Would you output the entries below only from the line containing "Viewport: 1288px width, 941px height." through the line containing "Task: Open the Any time filter dropdown", exactly as they stand and with both ends included?

* Records to use *
▬▬▬

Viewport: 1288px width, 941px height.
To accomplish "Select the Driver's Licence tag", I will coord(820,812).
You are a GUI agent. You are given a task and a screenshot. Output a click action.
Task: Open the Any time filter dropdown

▬▬▬

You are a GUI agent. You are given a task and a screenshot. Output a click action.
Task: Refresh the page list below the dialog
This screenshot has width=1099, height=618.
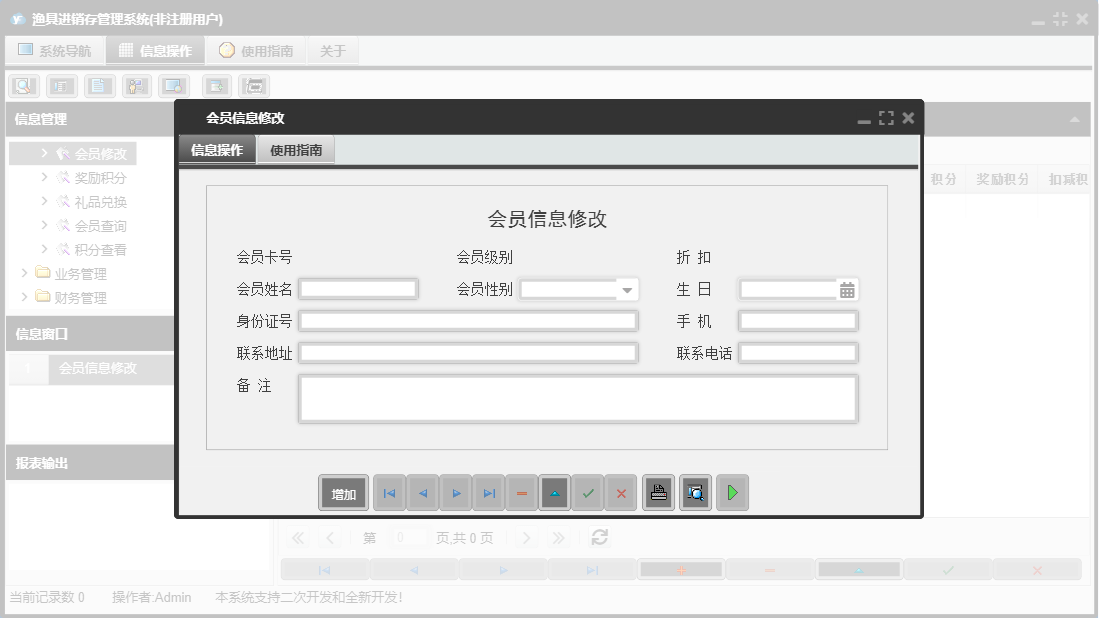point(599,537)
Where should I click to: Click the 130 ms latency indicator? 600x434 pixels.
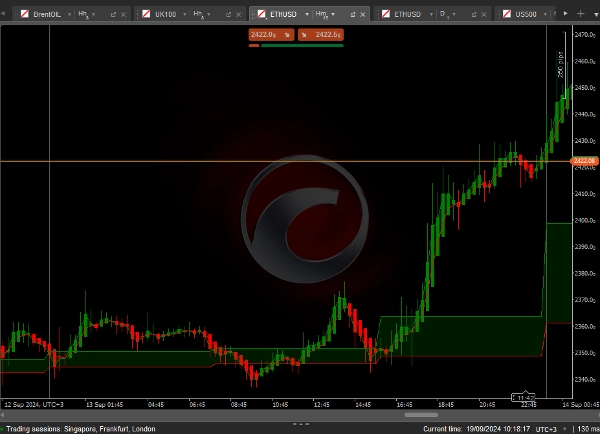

▬▬▬

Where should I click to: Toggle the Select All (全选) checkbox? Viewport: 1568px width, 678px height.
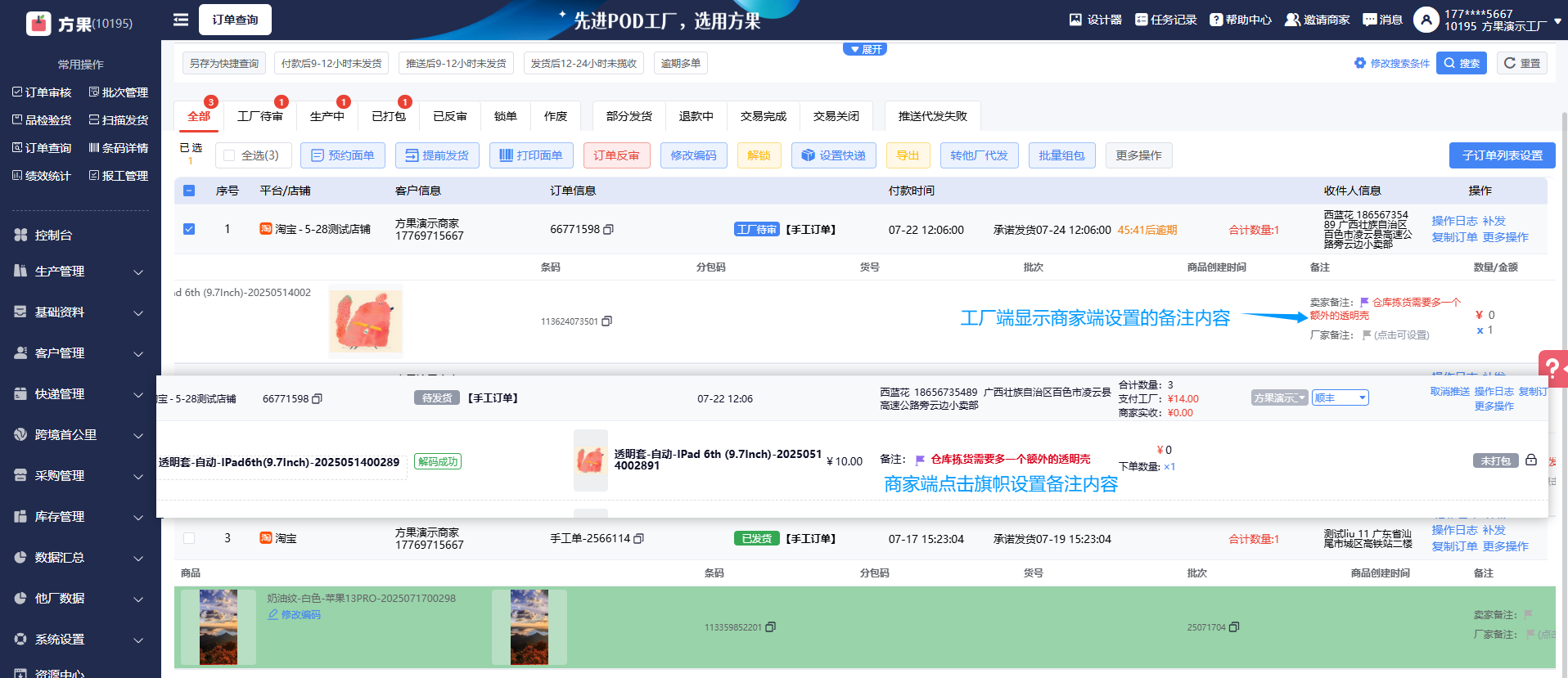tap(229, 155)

▬▬▬

* Result of the exercise *
Viewport: 1288px width, 941px height.
To accomplish "Select the Driver's Licence tag", I will coord(820,812).
You are a GUI agent. You are given a task and a screenshot. Output a click action.
Task: Open the Any time filter dropdown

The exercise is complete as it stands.